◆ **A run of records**
%%

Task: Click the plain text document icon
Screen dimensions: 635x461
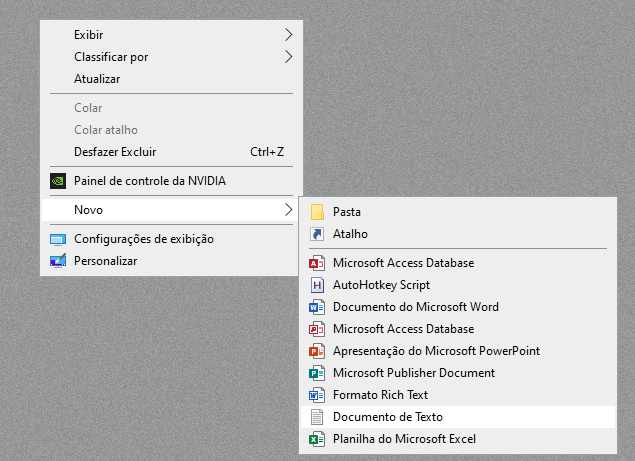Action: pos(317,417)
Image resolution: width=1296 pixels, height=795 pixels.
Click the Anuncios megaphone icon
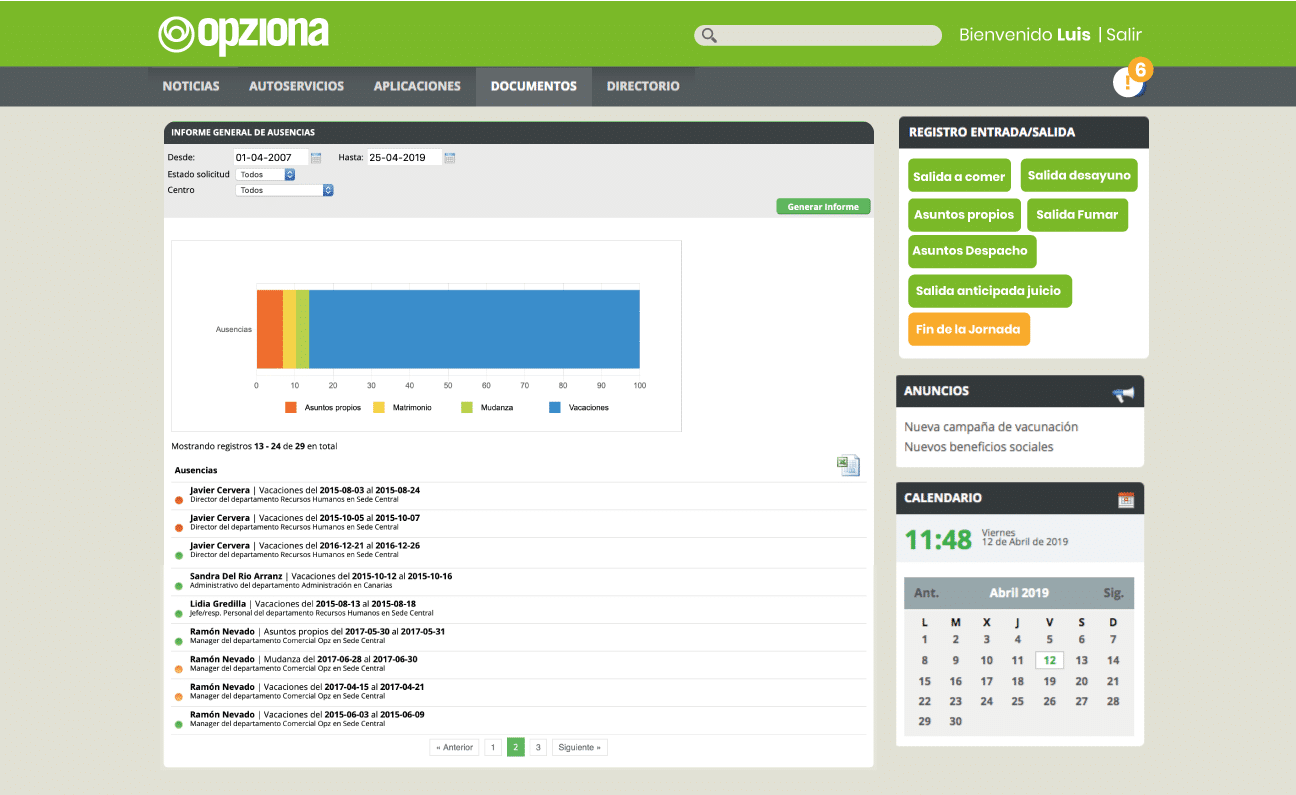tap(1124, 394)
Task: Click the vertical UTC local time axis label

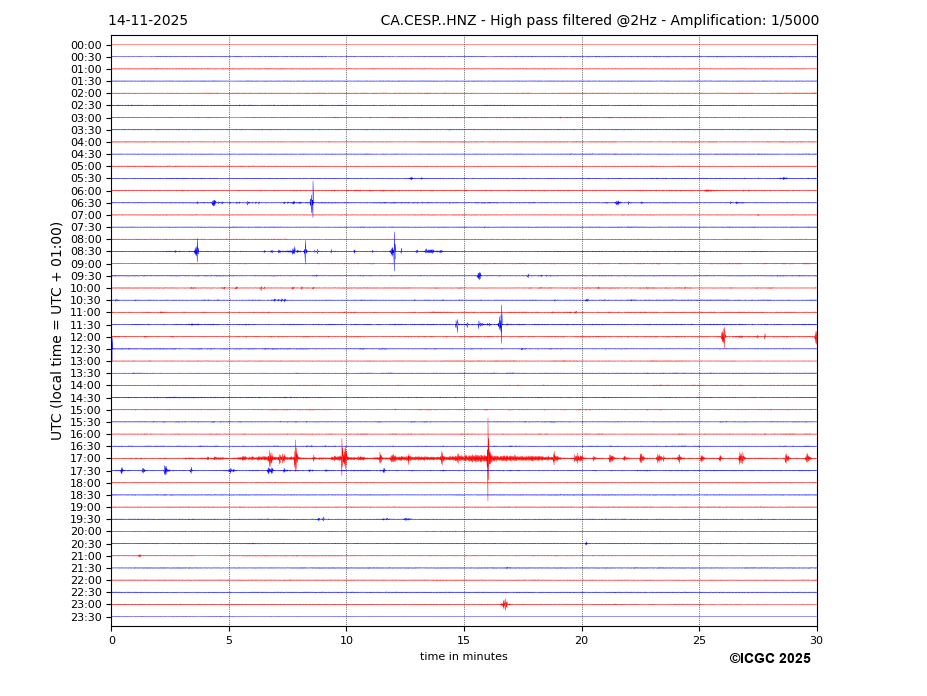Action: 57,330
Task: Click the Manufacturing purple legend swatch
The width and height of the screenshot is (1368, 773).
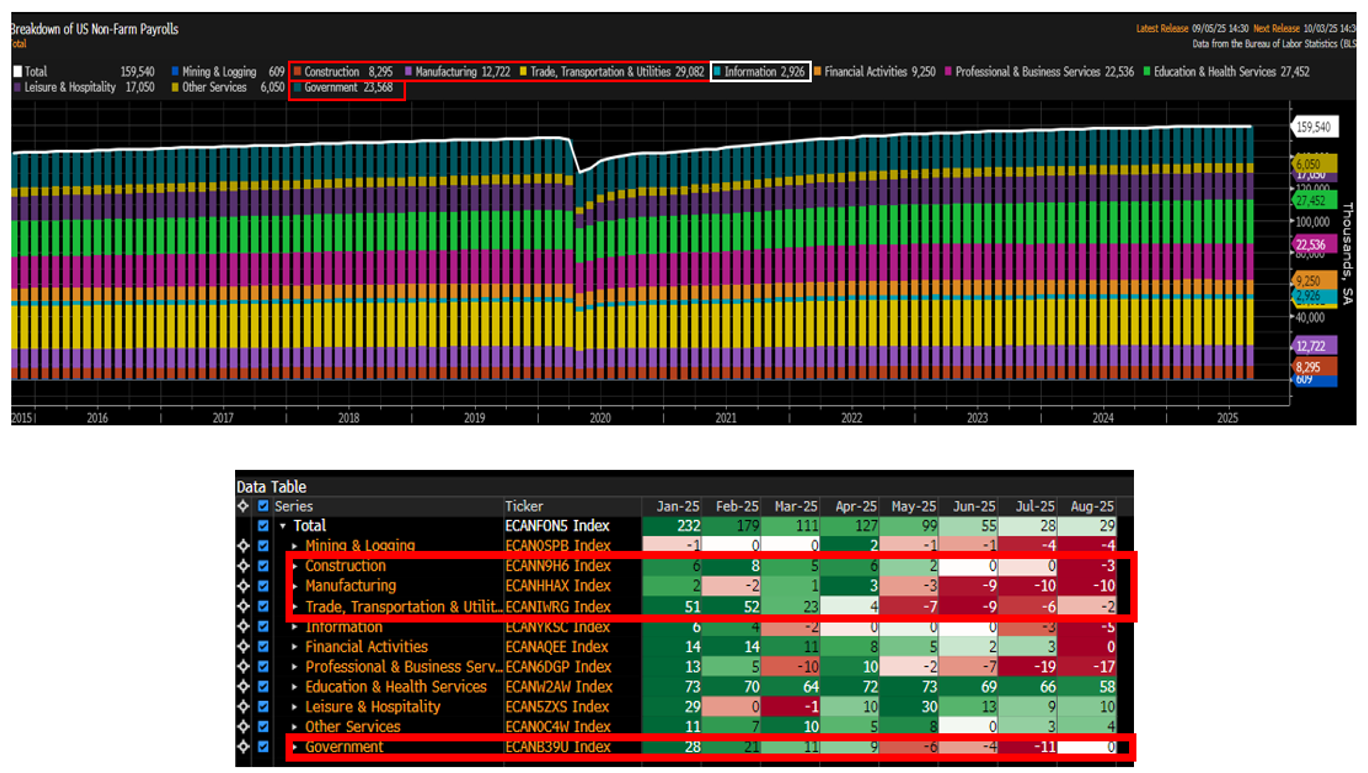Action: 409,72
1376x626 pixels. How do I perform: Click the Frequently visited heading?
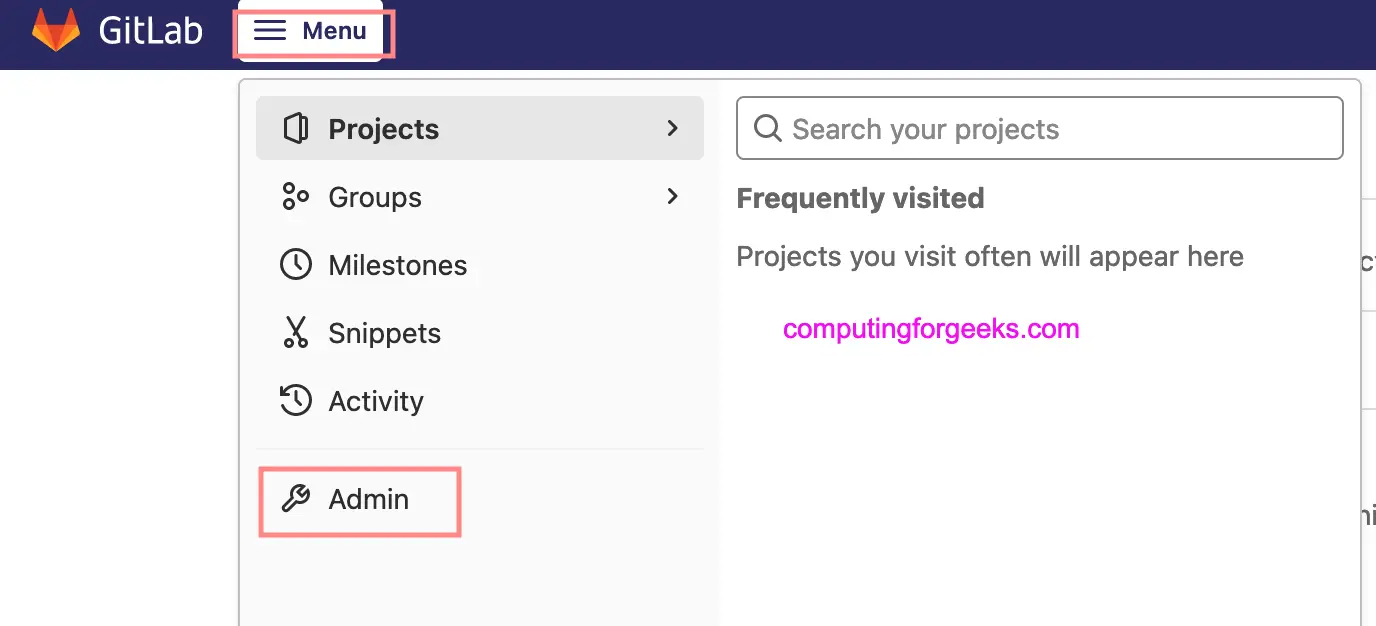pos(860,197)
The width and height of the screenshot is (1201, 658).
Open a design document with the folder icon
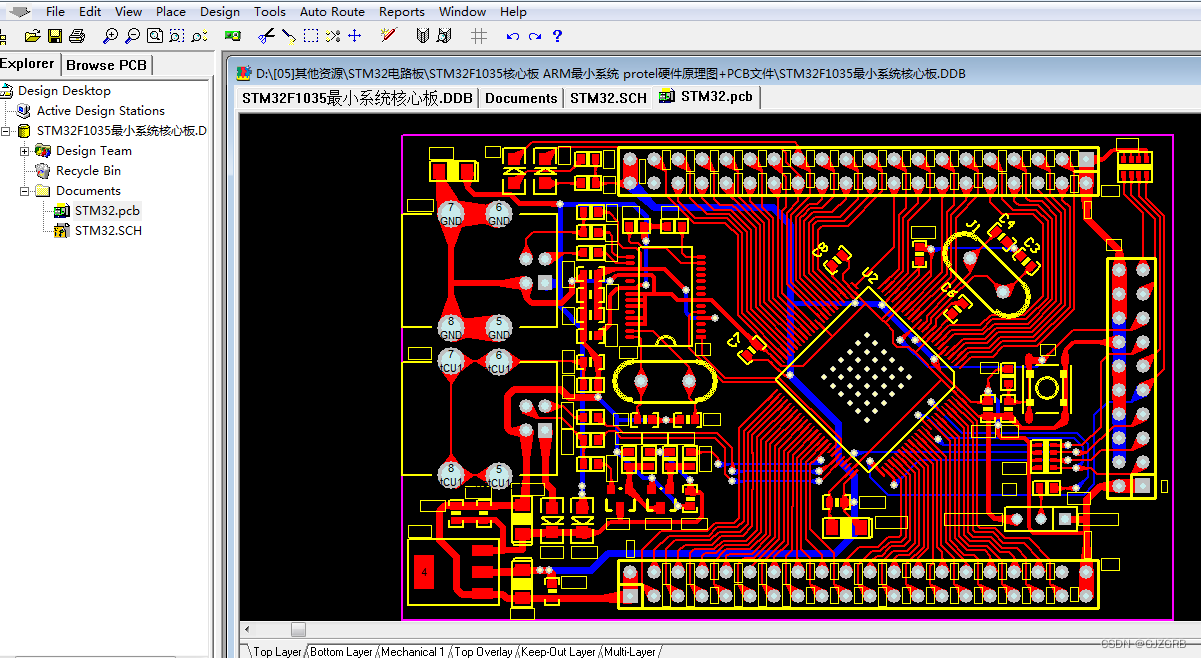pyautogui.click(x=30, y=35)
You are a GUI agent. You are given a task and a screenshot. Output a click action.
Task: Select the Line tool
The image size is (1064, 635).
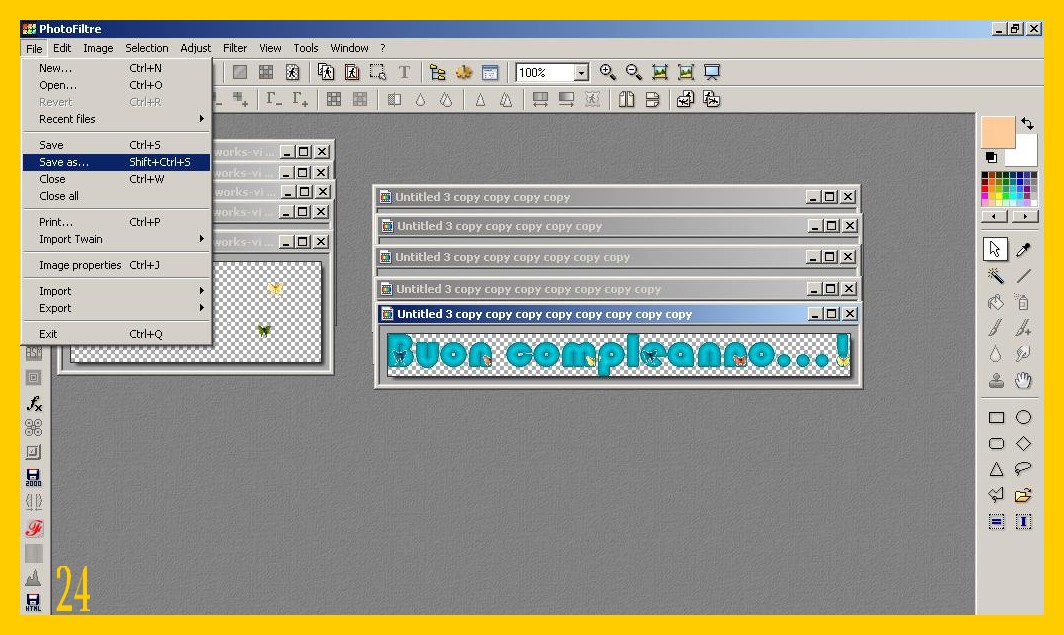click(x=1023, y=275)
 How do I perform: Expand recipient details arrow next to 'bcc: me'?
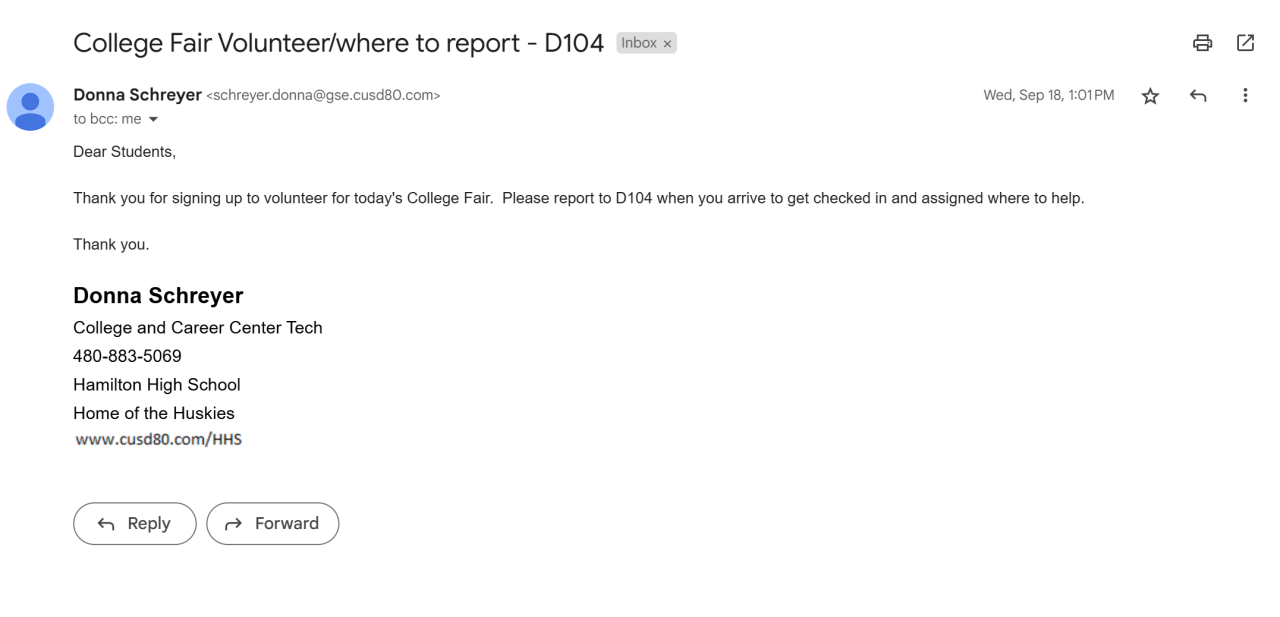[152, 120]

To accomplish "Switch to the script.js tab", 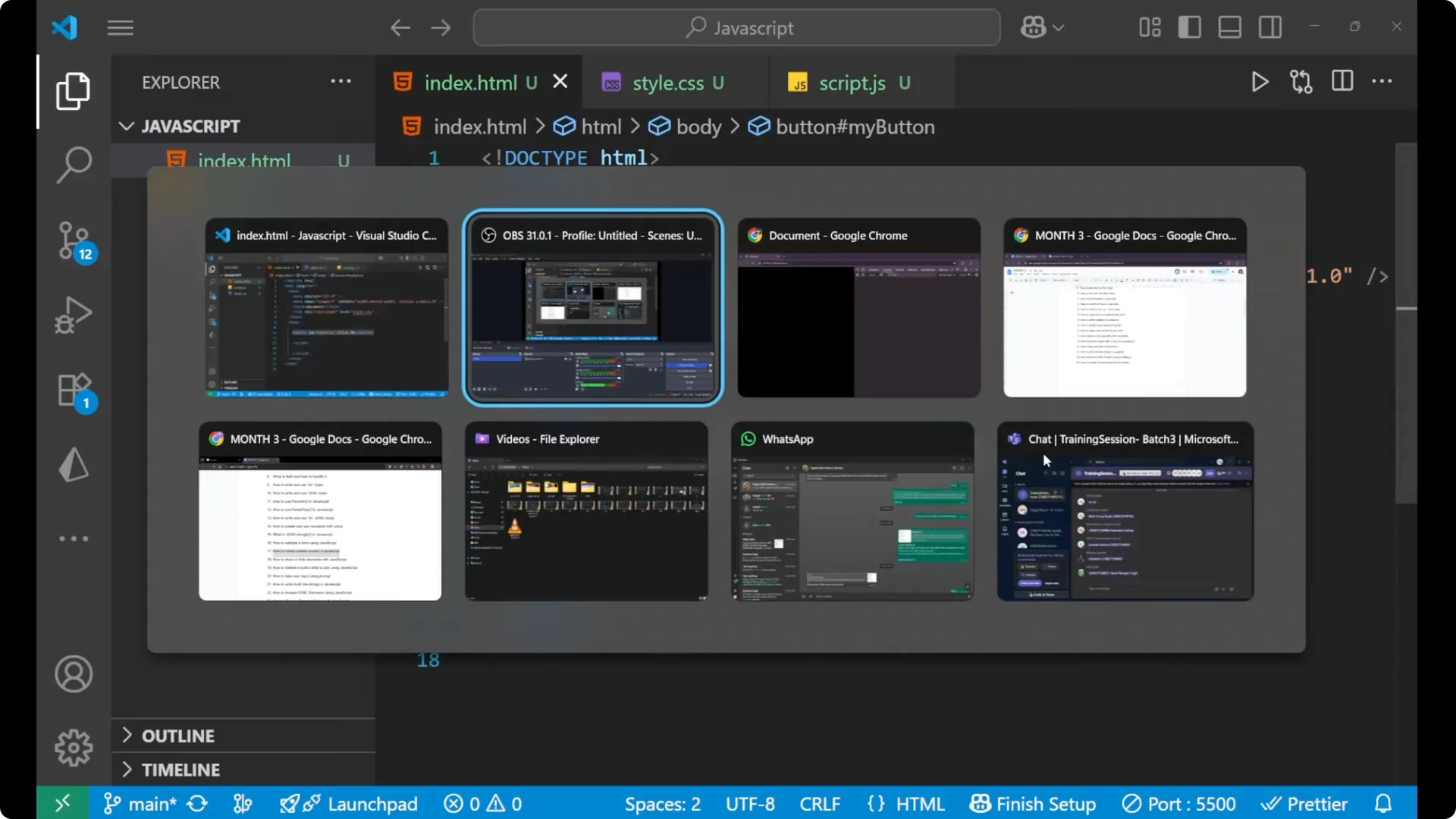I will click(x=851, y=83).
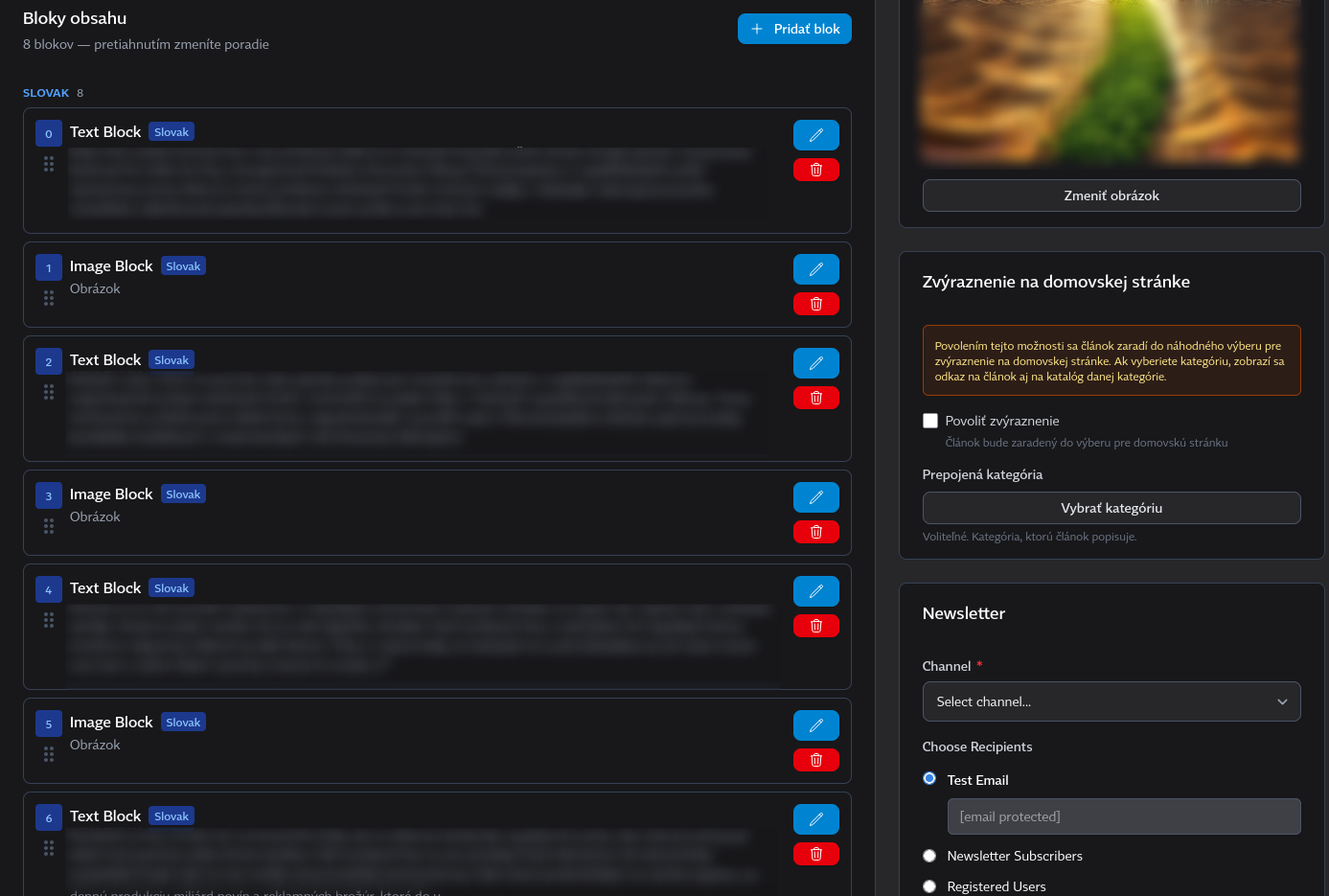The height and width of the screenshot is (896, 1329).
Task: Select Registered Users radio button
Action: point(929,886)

%%

◆ **STATED EXERCISE**
Retype everything from the start of the records down to the line containing "pos(860,197)", keeping every line unchanged and leaving out the pictures.

◆ **RESULT OF THE TASK**
Task: Click the plain text document icon
Screen dimensions: 635x461
Action: pos(317,417)
Image resolution: width=1296 pixels, height=795 pixels.
Click the Anuncios megaphone icon
tap(1124, 394)
Task: Click the vertical UTC local time axis label

Action: 57,330
Task: Click the Manufacturing purple legend swatch
The width and height of the screenshot is (1368, 773).
Action: 409,72
1376x626 pixels. How do I perform: Click the Frequently visited heading?
pos(860,197)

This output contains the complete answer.